Helicobacter pylori IgA
Detection of HPA IgA antibodies in the blood against Helicobacter pylori IgA allows identification of whether a person is infected H. pylori. Tas well as Helicobacter pylori IgA those with clinical signs and symptoms of gastrointestinal disease and asymptomatic individuals.
This test should also be performed in patients who are long-term users of aspirin or non-steroidal anti-inflammatory drugs (e.g. ibuprofen) and have a history of peptic ulcer disease.
H. pylori disrupts the homeostasis of gastrin and hydrochloric acid secretion, activating hydrochloric acid secretion. Constant exposure to high acidity damages the mucous membranes of the stomach and duodenum, leading to inflammation, defects, erosions and ulcers, and can lead to cancers in these areas.

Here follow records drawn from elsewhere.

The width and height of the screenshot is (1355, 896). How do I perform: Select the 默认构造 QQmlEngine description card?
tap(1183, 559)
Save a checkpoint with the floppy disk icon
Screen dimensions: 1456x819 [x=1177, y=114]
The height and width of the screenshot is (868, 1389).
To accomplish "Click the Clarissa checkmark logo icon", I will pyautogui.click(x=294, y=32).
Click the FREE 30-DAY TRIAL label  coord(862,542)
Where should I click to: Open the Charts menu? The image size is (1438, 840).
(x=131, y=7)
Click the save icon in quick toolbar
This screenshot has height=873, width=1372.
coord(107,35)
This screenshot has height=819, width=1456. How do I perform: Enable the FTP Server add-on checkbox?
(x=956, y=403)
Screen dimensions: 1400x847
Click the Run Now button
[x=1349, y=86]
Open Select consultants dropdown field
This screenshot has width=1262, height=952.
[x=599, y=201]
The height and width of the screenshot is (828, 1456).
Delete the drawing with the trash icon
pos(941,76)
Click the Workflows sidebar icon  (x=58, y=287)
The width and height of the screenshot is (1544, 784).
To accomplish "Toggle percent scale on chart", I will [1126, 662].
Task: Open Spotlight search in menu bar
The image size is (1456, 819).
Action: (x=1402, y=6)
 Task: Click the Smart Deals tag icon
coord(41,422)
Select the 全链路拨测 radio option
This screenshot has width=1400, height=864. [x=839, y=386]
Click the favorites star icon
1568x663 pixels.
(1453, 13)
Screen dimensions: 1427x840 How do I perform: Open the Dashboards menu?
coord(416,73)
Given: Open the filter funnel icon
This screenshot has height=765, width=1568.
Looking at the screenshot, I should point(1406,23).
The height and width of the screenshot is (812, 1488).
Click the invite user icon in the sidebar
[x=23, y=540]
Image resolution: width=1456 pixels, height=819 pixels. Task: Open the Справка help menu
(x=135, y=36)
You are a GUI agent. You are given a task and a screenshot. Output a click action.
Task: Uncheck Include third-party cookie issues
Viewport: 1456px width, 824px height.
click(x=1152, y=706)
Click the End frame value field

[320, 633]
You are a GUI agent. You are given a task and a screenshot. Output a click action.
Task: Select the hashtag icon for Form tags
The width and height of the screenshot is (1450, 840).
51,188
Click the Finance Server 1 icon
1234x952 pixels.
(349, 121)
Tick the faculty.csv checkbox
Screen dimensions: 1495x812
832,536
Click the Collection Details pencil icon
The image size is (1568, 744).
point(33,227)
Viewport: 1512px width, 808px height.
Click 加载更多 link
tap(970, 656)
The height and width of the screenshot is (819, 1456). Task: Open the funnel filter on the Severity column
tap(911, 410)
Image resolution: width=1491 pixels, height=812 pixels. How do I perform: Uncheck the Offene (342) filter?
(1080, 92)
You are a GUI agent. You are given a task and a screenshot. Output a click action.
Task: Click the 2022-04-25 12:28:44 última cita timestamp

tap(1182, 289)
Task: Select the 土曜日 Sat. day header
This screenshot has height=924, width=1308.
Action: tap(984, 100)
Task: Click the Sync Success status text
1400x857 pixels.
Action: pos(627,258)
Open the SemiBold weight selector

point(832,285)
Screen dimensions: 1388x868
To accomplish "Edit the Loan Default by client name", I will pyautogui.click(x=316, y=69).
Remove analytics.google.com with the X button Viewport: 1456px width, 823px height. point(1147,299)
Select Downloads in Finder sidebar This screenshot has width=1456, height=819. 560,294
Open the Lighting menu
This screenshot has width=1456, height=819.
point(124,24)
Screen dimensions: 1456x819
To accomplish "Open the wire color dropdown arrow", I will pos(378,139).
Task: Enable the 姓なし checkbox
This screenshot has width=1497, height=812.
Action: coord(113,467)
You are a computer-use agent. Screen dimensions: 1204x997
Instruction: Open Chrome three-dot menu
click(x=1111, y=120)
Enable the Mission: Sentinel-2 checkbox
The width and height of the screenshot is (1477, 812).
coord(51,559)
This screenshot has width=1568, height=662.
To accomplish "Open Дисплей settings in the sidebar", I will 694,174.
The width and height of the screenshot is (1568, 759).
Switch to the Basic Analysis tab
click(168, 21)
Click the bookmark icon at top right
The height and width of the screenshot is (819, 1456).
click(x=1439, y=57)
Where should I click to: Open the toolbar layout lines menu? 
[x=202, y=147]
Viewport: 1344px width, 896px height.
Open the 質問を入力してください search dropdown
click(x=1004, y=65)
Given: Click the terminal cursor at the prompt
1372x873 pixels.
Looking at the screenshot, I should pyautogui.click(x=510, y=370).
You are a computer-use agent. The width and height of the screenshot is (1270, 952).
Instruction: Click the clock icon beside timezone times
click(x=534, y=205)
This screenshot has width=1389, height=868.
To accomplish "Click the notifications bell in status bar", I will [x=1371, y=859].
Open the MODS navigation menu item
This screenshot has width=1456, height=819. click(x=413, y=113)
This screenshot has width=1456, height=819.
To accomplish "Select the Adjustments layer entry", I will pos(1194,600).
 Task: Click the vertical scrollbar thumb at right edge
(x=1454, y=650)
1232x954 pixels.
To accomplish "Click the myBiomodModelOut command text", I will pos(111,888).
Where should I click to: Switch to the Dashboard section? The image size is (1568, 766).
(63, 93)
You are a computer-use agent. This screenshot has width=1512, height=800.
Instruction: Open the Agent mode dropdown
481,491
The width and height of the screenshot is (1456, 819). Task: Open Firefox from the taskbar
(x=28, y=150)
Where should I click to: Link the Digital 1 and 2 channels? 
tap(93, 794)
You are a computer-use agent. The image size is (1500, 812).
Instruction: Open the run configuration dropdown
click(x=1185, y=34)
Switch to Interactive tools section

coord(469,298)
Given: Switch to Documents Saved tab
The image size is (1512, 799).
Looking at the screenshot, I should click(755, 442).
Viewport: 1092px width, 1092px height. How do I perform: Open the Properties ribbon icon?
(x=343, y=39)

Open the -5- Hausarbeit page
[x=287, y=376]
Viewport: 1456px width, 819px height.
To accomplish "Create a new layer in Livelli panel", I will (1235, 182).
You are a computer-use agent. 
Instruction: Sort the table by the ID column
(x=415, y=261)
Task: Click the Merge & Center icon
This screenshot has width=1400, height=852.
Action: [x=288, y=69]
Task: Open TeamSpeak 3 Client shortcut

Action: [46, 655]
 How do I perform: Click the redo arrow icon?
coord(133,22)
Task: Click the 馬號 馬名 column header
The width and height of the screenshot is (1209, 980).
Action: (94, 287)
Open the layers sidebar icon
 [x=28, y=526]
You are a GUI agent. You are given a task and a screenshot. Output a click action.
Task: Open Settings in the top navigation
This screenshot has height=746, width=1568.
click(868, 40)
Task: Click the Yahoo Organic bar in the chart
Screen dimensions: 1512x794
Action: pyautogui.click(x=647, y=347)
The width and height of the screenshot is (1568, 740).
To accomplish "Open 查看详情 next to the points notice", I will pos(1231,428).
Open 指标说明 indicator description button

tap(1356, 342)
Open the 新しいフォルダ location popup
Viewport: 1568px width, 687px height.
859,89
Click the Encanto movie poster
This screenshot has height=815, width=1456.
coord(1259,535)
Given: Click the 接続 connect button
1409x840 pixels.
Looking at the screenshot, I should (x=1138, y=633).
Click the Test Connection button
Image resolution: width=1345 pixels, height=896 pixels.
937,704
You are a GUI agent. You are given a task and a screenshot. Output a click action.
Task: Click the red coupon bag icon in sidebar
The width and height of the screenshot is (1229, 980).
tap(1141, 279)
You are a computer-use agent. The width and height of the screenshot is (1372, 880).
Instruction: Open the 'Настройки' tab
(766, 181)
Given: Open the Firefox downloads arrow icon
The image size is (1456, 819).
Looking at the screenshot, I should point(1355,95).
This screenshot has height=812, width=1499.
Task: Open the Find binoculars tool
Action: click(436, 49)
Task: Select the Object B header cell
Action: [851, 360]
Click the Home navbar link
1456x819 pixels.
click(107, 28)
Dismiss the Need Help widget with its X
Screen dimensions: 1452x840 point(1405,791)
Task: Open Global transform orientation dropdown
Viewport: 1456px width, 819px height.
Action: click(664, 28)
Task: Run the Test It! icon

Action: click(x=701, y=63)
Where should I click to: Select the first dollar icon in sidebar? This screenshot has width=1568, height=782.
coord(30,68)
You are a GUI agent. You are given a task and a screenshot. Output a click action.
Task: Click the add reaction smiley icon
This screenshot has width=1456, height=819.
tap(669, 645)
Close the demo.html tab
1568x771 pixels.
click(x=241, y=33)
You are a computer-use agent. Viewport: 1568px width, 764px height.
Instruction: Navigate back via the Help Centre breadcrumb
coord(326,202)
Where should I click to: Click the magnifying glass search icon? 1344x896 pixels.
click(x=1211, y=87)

Destruction of H. pylori is indicated:
– in case of gastric or duodenal ulcers;
– after removal of part of the stomach in cases of gastric cancer;
– if you have been diagnosed with stomach cancer among first-degree relatives;
– chronic gastritis (inflammation of the stomach) caused by H. pylori;
– in MALT lymphoma (lymphoid tissue of the mucosa);
– anaemia of uncertain origin.
In long-term users of proton pump inhibitors (e.g. omeprazole), H. pylori can accelerate the progression of gastric mucosal atrophy, and it is therefore appropriate to identify the bacterium in such patients and prescribe treatment for H. pylori infection.